What the research actually says about AI coding agents (2026)
Five independent studies, from METR, Stanford, Google's DORA, GitClear, and ETH Zurich, converge on one finding: AI coding tools don't improve software on their own. Adoption is not improvement. The gains are real but conditional on the operating model around the tools. Here's the evidence, with sources.
tsukumo
Short version: strip out the vendor decks and the LinkedIn euphoria, and look at what independent researchers actually measured in 2024 and 2025. Five serious studies, five different angles, one uncomfortable agreement: adopting AI coding tools did not, on average, make software teams faster or more stable. It usually made them a little worse, in measurable ways. Not because the tools are bad. Because volume without discipline is a tax, and AI is very good at volume.
Here's the evidence, with sources, and the pattern underneath it.
This is a living page. We add each new independent study as it lands, so the URL stays current instead of going stale. Tracking five studies as of June 2026.
Each study looks at a different layer, productivity, delivery, code quality, context, codebase fit, and lands in the same place. AI is a multiplier on your operating model. Good discipline, and it compounds the good. Weak discipline, and it compounds the weak, faster. The tool doesn't set the sign. You do.
That reframes the whole "is AI worth it" question. The honest answer the data supports is: it depends entirely on what you do around it, so measure, don't assume. Below, each study and what it actually shows.
Productivity: METR found experienced devs slower, and sure they were faster#
The independent lab METR ran a randomized controlled trial in 2025: 16 experienced open-source developers, 246 real issues on repos they know well, each task randomly assigned AI or no AI. Result: about 19% slower with AI. The twist that matters for managers: the same developers predicted a 24% speedup and, after the slowdown, still felt AI had sped them up by ~20%. Felt speed and measured speed disagreed.

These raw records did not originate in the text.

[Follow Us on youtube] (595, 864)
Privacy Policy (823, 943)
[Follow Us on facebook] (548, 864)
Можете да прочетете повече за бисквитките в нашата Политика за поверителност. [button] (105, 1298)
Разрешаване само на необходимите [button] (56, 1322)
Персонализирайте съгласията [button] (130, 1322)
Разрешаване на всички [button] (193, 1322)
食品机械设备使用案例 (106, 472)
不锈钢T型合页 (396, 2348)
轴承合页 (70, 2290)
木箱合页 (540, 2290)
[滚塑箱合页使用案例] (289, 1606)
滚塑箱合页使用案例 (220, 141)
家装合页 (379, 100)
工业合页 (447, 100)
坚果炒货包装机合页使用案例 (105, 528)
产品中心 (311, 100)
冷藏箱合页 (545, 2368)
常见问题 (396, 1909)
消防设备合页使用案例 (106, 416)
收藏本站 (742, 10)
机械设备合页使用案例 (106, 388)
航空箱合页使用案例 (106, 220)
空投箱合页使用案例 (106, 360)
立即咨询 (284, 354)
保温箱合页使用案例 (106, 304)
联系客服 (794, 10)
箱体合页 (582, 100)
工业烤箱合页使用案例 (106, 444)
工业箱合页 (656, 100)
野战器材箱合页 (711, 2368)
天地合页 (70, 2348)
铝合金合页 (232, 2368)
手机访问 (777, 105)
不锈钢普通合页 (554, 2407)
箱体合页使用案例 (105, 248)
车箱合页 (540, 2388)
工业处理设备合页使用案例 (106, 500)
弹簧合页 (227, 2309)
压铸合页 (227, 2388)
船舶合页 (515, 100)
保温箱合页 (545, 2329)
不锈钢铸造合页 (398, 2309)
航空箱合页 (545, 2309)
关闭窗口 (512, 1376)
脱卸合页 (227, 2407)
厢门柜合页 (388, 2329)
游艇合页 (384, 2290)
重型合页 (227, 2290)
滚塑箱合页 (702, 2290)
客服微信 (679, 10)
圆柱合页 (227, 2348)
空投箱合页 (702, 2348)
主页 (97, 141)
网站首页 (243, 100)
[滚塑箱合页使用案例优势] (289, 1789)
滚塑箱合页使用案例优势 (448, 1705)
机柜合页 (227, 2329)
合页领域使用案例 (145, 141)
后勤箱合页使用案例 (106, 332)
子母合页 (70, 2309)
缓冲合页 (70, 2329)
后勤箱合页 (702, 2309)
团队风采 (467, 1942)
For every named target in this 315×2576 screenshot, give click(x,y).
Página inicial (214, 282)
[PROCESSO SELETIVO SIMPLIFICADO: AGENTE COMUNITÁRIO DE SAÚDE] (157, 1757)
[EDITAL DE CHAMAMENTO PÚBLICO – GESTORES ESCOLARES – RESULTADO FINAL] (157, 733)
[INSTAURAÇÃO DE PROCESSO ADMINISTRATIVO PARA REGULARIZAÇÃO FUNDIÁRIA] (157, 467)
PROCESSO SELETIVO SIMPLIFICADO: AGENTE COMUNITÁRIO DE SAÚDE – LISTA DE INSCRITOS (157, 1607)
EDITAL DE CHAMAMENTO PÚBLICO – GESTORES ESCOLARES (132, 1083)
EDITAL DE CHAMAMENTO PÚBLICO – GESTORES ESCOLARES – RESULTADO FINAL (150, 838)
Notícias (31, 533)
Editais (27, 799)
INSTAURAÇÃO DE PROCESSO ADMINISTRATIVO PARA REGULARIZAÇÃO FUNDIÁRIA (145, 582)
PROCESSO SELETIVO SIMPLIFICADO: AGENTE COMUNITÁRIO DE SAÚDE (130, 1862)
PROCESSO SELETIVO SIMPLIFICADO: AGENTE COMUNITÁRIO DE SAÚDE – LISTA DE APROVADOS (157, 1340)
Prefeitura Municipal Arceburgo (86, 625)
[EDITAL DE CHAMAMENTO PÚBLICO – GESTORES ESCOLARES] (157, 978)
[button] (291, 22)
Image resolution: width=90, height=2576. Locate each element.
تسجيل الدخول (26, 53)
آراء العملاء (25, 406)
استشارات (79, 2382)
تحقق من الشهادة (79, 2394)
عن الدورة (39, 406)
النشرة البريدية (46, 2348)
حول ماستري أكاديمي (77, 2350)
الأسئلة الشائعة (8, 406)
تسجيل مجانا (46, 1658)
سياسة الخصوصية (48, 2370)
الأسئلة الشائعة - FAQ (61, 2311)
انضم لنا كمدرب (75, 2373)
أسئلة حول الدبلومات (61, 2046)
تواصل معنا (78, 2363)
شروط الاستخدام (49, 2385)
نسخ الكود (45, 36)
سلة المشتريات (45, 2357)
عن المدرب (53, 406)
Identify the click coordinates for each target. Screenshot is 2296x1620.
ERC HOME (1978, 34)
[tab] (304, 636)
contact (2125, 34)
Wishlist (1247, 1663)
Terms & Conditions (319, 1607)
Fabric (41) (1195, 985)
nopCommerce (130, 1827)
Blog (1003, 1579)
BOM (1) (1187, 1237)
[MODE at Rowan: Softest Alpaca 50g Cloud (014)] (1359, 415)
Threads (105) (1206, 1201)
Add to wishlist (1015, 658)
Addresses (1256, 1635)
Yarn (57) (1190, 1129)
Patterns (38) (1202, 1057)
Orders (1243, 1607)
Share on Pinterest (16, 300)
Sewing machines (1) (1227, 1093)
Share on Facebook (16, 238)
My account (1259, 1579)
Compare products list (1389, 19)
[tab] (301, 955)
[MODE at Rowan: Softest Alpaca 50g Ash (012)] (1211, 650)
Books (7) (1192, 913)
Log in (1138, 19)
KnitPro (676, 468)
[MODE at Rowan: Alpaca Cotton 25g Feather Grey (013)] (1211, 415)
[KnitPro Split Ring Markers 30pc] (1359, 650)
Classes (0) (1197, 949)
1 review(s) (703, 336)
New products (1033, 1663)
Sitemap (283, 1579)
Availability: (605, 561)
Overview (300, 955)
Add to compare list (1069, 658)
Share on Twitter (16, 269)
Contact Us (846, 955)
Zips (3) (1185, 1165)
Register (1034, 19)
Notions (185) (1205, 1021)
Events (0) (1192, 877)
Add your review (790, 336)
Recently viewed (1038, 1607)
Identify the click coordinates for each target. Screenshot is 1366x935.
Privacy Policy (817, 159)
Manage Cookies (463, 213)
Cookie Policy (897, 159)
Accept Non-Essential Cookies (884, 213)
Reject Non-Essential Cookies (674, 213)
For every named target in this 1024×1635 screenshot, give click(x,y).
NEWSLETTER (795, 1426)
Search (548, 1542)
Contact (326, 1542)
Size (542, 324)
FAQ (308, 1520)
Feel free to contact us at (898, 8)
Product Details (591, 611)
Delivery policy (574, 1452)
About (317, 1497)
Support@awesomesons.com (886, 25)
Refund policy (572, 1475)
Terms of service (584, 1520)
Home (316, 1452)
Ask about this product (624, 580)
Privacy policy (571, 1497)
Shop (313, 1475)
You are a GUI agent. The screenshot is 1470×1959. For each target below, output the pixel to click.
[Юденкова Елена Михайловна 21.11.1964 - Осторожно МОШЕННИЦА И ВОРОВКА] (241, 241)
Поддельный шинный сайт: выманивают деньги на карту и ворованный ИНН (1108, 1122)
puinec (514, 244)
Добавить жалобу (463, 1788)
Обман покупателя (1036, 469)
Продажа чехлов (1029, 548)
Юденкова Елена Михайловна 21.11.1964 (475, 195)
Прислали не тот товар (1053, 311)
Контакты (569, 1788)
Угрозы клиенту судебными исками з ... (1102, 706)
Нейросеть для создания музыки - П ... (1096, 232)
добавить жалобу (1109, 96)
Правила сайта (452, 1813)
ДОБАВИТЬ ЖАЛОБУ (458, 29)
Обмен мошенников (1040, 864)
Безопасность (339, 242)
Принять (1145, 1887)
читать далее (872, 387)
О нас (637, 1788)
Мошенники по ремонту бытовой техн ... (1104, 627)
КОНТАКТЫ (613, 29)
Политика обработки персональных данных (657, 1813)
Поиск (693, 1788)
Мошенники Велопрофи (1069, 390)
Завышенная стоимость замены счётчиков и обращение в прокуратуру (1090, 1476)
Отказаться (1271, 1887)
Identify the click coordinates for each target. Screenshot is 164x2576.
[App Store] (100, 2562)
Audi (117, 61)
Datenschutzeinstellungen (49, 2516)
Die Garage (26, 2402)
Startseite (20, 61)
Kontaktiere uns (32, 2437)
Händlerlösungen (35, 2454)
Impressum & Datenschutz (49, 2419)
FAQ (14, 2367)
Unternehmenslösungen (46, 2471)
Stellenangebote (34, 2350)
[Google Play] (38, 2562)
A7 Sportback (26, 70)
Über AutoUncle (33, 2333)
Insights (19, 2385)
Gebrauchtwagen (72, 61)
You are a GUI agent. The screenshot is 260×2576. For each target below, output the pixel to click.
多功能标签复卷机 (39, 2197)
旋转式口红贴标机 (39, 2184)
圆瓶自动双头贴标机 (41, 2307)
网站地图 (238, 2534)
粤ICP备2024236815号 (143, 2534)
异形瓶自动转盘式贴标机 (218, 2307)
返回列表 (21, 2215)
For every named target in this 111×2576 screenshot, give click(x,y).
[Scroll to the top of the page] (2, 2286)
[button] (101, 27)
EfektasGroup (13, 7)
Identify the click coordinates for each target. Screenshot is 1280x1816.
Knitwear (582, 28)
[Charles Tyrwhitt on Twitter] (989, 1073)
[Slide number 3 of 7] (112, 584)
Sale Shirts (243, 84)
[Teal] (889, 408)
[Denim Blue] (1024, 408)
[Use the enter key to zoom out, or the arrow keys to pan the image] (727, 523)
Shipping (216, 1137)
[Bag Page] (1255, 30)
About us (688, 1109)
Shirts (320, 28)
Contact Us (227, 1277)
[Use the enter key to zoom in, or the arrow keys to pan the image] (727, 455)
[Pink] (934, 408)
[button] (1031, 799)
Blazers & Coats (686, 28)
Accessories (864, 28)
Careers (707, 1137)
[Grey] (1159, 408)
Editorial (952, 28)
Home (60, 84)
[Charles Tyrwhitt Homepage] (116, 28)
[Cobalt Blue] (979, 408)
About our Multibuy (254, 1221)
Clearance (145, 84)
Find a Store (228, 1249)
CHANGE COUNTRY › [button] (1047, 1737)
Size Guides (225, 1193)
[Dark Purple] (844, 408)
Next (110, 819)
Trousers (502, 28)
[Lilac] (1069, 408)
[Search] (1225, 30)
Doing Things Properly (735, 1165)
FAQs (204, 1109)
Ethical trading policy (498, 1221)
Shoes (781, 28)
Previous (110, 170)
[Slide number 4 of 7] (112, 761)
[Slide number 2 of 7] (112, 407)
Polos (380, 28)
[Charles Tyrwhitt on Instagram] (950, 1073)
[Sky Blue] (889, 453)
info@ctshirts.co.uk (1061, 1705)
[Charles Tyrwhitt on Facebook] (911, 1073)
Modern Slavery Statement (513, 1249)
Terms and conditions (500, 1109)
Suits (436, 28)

Codebase fit: Stanford found AI helps clean code most#
Stanford's study of over 100,000 developers across 600+ companies split the gains by where the work happens. On greenfield, low-complexity code: 35-40%. On complex, brownfield code, where most teams actually live: single digits, 0-10%. Some teams went net-negative as rework ate the speedup, and one enterprise case saw a 2.5x rise in rework. What separated the winners was codebase cleanliness: test coverage, types, docs, modularity.
Delivery: DORA tied more adoption to less stability#
Google's 2024 DORA report, the largest ongoing study of software delivery, found that a 25% increase in AI adoption was associated with an estimated 7.2% decrease in delivery stability and a 1.5% drop in throughput. The mechanism DORA names is batch size: AI makes producing code cheap, change sets get bigger, and big batches have always been riskier.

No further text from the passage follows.